Directive
Copy out each of the following rows word for word.

Task inputs
####################

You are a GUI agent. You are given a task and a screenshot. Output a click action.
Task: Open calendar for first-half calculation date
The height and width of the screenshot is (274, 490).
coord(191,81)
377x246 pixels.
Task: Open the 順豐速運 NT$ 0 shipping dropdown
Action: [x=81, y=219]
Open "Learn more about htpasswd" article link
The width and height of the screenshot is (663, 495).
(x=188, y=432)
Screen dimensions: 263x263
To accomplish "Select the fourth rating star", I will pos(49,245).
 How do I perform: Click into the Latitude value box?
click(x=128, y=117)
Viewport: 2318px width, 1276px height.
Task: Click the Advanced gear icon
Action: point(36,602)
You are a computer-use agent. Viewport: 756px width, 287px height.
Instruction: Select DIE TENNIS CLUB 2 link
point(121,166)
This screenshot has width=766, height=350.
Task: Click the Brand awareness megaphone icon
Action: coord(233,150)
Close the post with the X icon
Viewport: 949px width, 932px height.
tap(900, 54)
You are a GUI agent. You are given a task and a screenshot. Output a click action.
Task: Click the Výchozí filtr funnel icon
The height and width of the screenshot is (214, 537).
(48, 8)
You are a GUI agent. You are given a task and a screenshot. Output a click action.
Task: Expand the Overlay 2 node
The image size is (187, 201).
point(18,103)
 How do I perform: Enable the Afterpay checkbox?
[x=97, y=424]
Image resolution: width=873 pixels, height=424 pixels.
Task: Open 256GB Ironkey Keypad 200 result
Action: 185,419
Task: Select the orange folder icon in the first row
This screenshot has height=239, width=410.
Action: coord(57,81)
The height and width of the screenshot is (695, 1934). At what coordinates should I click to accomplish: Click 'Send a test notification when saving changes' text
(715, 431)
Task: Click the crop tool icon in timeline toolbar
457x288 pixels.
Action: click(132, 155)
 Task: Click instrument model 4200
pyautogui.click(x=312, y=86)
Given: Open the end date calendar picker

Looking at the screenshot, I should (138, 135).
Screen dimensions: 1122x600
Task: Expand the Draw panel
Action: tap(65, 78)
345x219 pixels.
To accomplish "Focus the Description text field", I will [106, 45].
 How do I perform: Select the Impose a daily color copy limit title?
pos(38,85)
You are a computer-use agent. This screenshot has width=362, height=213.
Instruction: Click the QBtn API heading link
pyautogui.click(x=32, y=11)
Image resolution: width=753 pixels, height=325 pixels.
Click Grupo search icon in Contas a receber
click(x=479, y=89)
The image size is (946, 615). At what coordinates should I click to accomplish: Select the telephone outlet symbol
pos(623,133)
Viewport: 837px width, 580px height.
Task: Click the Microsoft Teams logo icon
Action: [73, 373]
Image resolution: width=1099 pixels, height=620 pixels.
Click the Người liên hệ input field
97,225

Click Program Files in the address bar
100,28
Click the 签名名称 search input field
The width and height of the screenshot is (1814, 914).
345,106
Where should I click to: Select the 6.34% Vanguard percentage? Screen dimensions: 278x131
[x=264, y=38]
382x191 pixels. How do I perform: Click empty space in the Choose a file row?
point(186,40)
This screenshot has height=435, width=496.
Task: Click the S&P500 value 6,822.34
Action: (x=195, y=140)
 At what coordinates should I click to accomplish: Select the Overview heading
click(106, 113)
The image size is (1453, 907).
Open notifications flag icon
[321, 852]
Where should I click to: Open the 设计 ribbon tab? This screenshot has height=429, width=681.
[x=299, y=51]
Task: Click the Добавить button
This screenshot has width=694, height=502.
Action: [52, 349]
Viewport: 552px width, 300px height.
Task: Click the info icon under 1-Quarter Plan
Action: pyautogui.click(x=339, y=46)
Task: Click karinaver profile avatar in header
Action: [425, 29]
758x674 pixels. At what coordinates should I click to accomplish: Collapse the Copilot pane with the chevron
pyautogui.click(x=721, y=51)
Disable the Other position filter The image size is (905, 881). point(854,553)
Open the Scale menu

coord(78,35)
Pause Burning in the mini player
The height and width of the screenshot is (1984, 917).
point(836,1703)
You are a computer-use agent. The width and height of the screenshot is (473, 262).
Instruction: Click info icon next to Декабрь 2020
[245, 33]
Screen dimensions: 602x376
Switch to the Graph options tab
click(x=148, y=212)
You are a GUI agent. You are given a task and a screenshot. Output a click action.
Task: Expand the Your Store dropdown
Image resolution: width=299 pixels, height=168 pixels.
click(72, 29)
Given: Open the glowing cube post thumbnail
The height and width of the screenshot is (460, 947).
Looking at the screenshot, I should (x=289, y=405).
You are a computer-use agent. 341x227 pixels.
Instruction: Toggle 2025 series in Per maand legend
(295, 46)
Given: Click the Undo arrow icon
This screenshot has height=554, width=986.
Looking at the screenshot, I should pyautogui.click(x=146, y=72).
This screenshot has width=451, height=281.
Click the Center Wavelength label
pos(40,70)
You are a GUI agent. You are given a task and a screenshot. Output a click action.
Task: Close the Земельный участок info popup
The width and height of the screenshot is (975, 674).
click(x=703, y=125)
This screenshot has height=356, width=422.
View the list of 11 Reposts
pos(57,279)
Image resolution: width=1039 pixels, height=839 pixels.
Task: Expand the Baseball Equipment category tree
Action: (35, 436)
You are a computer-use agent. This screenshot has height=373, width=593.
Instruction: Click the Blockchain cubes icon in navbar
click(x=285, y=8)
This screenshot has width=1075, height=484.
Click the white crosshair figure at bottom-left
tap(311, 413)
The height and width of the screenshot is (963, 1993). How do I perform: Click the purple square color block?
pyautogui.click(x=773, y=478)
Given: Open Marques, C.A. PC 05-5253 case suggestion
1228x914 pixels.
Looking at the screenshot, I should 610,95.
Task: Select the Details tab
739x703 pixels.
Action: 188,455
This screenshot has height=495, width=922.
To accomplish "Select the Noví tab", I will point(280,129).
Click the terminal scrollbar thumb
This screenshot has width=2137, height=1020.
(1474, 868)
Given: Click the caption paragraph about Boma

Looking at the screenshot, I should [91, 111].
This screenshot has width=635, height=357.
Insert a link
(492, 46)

####################

Reply to the task
You are a GUI agent. You are given a task and a screenshot. Output a click action.
Task: Open calendar for first-half calculation date
The height and width of the screenshot is (274, 490).
coord(191,81)
377x246 pixels.
Task: Open the 順豐速運 NT$ 0 shipping dropdown
Action: [x=81, y=219]
Open "Learn more about htpasswd" article link
The width and height of the screenshot is (663, 495).
(x=188, y=432)
Screen dimensions: 263x263
To accomplish "Select the fourth rating star", I will pos(49,245).
 How do I perform: Click into the Latitude value box?
click(x=128, y=117)
Viewport: 2318px width, 1276px height.
Task: Click the Advanced gear icon
Action: point(36,602)
You are a computer-use agent. Viewport: 756px width, 287px height.
Instruction: Select DIE TENNIS CLUB 2 link
point(121,166)
This screenshot has width=766, height=350.
Task: Click the Brand awareness megaphone icon
Action: coord(233,150)
Close the post with the X icon
Viewport: 949px width, 932px height.
tap(900, 54)
You are a GUI agent. You are given a task and a screenshot. Output a click action.
Task: Click the Výchozí filtr funnel icon
The height and width of the screenshot is (214, 537).
(48, 8)
You are a GUI agent. You are given a task and a screenshot. Output a click action.
Task: Expand the Overlay 2 node
The image size is (187, 201).
point(18,103)
 How do I perform: Enable the Afterpay checkbox?
[x=97, y=424]
Image resolution: width=873 pixels, height=424 pixels.
Task: Open 256GB Ironkey Keypad 200 result
Action: 185,419
Task: Select the orange folder icon in the first row
This screenshot has height=239, width=410.
Action: coord(57,81)
The height and width of the screenshot is (695, 1934). At what coordinates should I click to accomplish: Click 'Send a test notification when saving changes' text
(715, 431)
Task: Click the crop tool icon in timeline toolbar
457x288 pixels.
Action: click(132, 155)
 Task: Click instrument model 4200
pyautogui.click(x=312, y=86)
Given: Open the end date calendar picker

Looking at the screenshot, I should (138, 135).
Screen dimensions: 1122x600
Task: Expand the Draw panel
Action: tap(65, 78)
345x219 pixels.
To accomplish "Focus the Description text field", I will [106, 45].
 How do I perform: Select the Impose a daily color copy limit title?
pos(38,85)
You are a computer-use agent. This screenshot has width=362, height=213.
Instruction: Click the QBtn API heading link
pyautogui.click(x=32, y=11)
Image resolution: width=753 pixels, height=325 pixels.
Click Grupo search icon in Contas a receber
click(x=479, y=89)
The image size is (946, 615). At what coordinates should I click to accomplish: Select the telephone outlet symbol
pos(623,133)
Viewport: 837px width, 580px height.
Task: Click the Microsoft Teams logo icon
Action: [73, 373]
Image resolution: width=1099 pixels, height=620 pixels.
Click the Người liên hệ input field
97,225

Click Program Files in the address bar
100,28
Click the 签名名称 search input field
The width and height of the screenshot is (1814, 914).
345,106
Where should I click to: Select the 6.34% Vanguard percentage? Screen dimensions: 278x131
[x=264, y=38]
382x191 pixels. How do I perform: Click empty space in the Choose a file row?
point(186,40)
This screenshot has height=435, width=496.
Task: Click the S&P500 value 6,822.34
Action: (x=195, y=140)
 At what coordinates should I click to accomplish: Select the Overview heading
click(106, 113)
The image size is (1453, 907).
Open notifications flag icon
[321, 852]
Where should I click to: Open the 设计 ribbon tab? This screenshot has height=429, width=681.
[x=299, y=51]
Task: Click the Добавить button
This screenshot has width=694, height=502.
Action: [52, 349]
Viewport: 552px width, 300px height.
Task: Click the info icon under 1-Quarter Plan
Action: pyautogui.click(x=339, y=46)
Task: Click karinaver profile avatar in header
Action: [425, 29]
758x674 pixels. At what coordinates should I click to accomplish: Collapse the Copilot pane with the chevron
pyautogui.click(x=721, y=51)
Disable the Other position filter The image size is (905, 881). point(854,553)
Open the Scale menu

coord(78,35)
Pause Burning in the mini player
The height and width of the screenshot is (1984, 917).
point(836,1703)
You are a computer-use agent. The width and height of the screenshot is (473, 262).
Instruction: Click info icon next to Декабрь 2020
[245, 33]
Screen dimensions: 602x376
Switch to the Graph options tab
click(x=148, y=212)
You are a GUI agent. You are given a task and a screenshot. Output a click action.
Task: Expand the Your Store dropdown
Image resolution: width=299 pixels, height=168 pixels.
click(72, 29)
Given: Open the glowing cube post thumbnail
The height and width of the screenshot is (460, 947).
Looking at the screenshot, I should (x=289, y=405).
You are a computer-use agent. 341x227 pixels.
Instruction: Toggle 2025 series in Per maand legend
(295, 46)
Given: Click the Undo arrow icon
This screenshot has height=554, width=986.
Looking at the screenshot, I should pyautogui.click(x=146, y=72).
This screenshot has width=451, height=281.
Click the Center Wavelength label
pos(40,70)
You are a GUI agent. You are given a task and a screenshot. Output a click action.
Task: Close the Земельный участок info popup
The width and height of the screenshot is (975, 674).
click(x=703, y=125)
This screenshot has height=356, width=422.
View the list of 11 Reposts
pos(57,279)
Image resolution: width=1039 pixels, height=839 pixels.
Task: Expand the Baseball Equipment category tree
Action: (35, 436)
You are a computer-use agent. This screenshot has height=373, width=593.
Instruction: Click the Blockchain cubes icon in navbar
click(x=285, y=8)
This screenshot has width=1075, height=484.
Click the white crosshair figure at bottom-left
tap(311, 413)
The height and width of the screenshot is (963, 1993). How do I perform: Click the purple square color block?
pyautogui.click(x=773, y=478)
Given: Open Marques, C.A. PC 05-5253 case suggestion
1228x914 pixels.
Looking at the screenshot, I should 610,95.
Task: Select the Details tab
739x703 pixels.
Action: 188,455
This screenshot has height=495, width=922.
To accomplish "Select the Noví tab", I will point(280,129).
Click the terminal scrollbar thumb
This screenshot has width=2137, height=1020.
(1474, 868)
Given: Click the caption paragraph about Boma

Looking at the screenshot, I should [91, 111].
This screenshot has width=635, height=357.
Insert a link
(492, 46)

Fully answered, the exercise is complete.